Réunissant 150 citoyens français, tous tirés au sort, la Convention Citoyenne pour le Climat a livré ses recommandations pour réduire d’au moins 40 % les émissions de gaz à effet de serre d’ici 2030 (par rapport à 1990).
Après 9 mois de travail, d’auditions et de débats, les 150 membres de la Convention Citoyenne pour le Climat ont rendu leurs propositions au gouvernement. Le champ de leurs préconisations va des transports à nos modes de consommation et de production, en passant par le bâtiment, l’agriculture et… la constitution française.
La première thématique sur laquelle la Convention Citoyenne a travaillé concerne les transports. Les déplacements de personnes et le transport des marchandises représentent plus de 30 % des émissions de gaz à effet de serre (GES) en France. Ce total est partagé entre les voitures (52 % du total), les poids lourds (19 %), les véhicules utilitaires (19 %) et les vols intérieurs (4 %).
La première visée est la voiture individuelle. La Convention Citoyenne propose, pour inciter les Français à utiliser des moyens de transports doux ou partagés, notamment pour les trajets domicile-travail, de généraliser et d’améliorer le forfait mobilité durable, prévu par la récente loi d’orientation des mobilités mais aussi de réformer le système d’indemnité kilométrique de l’impôt sur le revenu. Et pour encourager les jeunes à prendre le vélo dès le plus jeune âge, une proposition concerne la création d’un système de prêt de vélos basé sur le modèle du prêt des livres scolaires.
Afin d’encourager l’usage des modes déplacement alternatifs à la voiture, la Convention préconise d’interdire les centres villes aux véhicules les plus émetteurs de gaz à effet de serre, d’augmenter les montants du Fonds Vélo de 50 à 200 millions d’euros par an pour financer des pistes cyclables et de généraliser les aménagements de voies réservées aux véhicules partagés et aux transports collectifs sur les autoroutes et voies rapides.
Et, mesure phare, la réduction des émissions des gaz à effet de serre sur les autoroutes et les voies rapides, via la limitation de la vitesse sur autoroute à 110 km/h, est demandée par la Convention Citoyenne. “Les avantages pour le climat sont réels puisqu’ils permettent une réduction de 20 % des émissions de gaz à effet de serre en moyenne sur ces transports. Ils permettent également d’économiser du carburant, de faire baisser la mortalité et les dommages corporels sur les routes et peuvent contribuer à réduire les bouchons”, peut-on lire sur le site de la Convention Citoyenne pour le Climat.
Les émissions de gaz à effet de serre issues du secteur résidentiel et tertiaire représentent 16% des émissions nationales. Les recommandations de la Convention Citoyenne visent à les réduire par 2 en 2040. Rendre le bâti, et notamment le logement, plus performant représente donc un gisement essentiel de réduction des émissions de gaz à effet de serre.

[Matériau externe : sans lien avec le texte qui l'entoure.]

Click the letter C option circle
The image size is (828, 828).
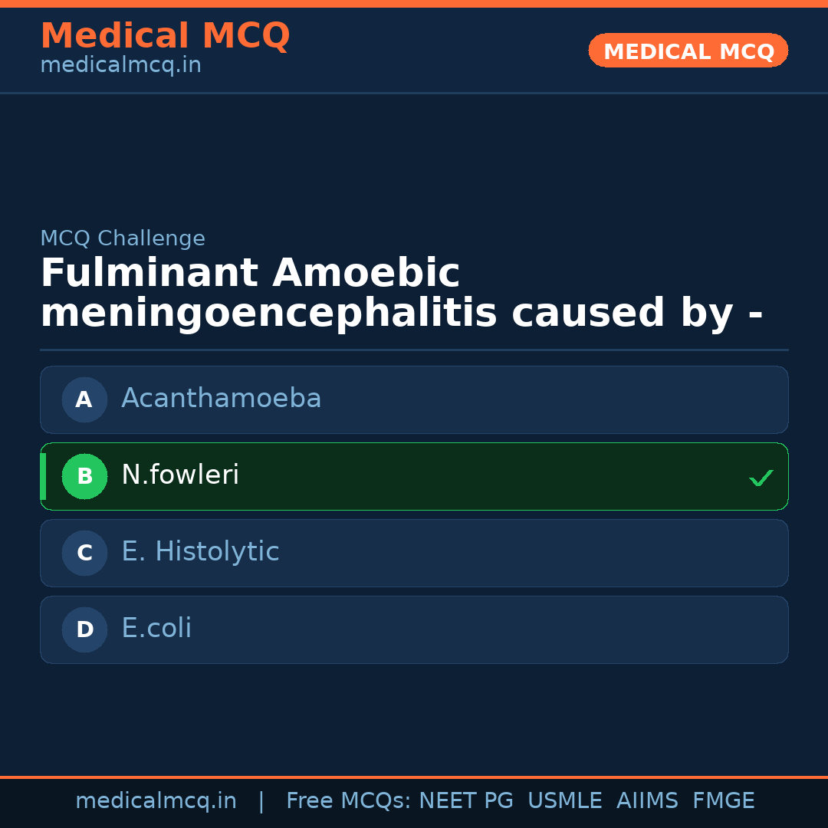click(84, 553)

L’ambition de la Convention est de passer d’une rénovation par petits gestes et à petits pas, à une rénovation globale (toit, isolation, fenêtre, chauffage et ventilation mécanique contrôlée [VMC]), en multipliant par trois le rythme des rénovations dans un souci de justice sociale.

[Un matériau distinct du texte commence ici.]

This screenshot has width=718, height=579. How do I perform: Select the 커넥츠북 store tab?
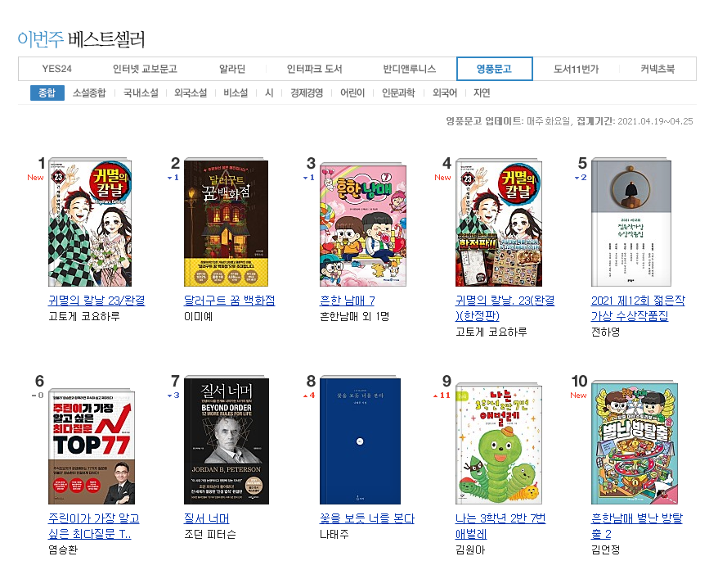click(x=657, y=69)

Cela représente environ 20 millions de logements à rénover de façon globale dont environ 5 millions de passoires thermiques, des bâtiments tertiaires et publics d’ici à 2030. Outre ses effets sur le climat, ce grand chantier national est créateur d’emplois, réduit la facture énergétique, améliore le confort des logements (au-delà de la consommation énergétique) et réduit les dépenses de santé.
Concrètement, la Convention Citoyenne pour le Climat préconise de :
- Contraindre les propriétaires occupants et bailleurs à rénover de manière globale.
- Rendre obligatoire la rénovation énergétique globale des bâtiments d’ici 2040
- Obliger le changement des chaudières au fioul et à charbon d’ici à 2030 dans les bâtiments neufs et rénovés.
- Rendre obligatoire la rénovation énergétique globale des bâtiments d’ici 2040
- Déployer un réseau harmonisé de guichets uniques.
- Rendre obligatoire la rénovation énergétique globale des bâtiments d’ici 2040
- Mettre en place un système progressif d’aides à la rénovation, avec prêts et subventions pour les plus démunis.
- Rendre obligatoire la rénovation énergétique globale des bâtiments d’ici 2040
- Former les professionnels du bâtiment pour répondre à la demande de rénovation globale et assurer une transition de tous les corps de métier du BTP vers des pratiques écoresponsables.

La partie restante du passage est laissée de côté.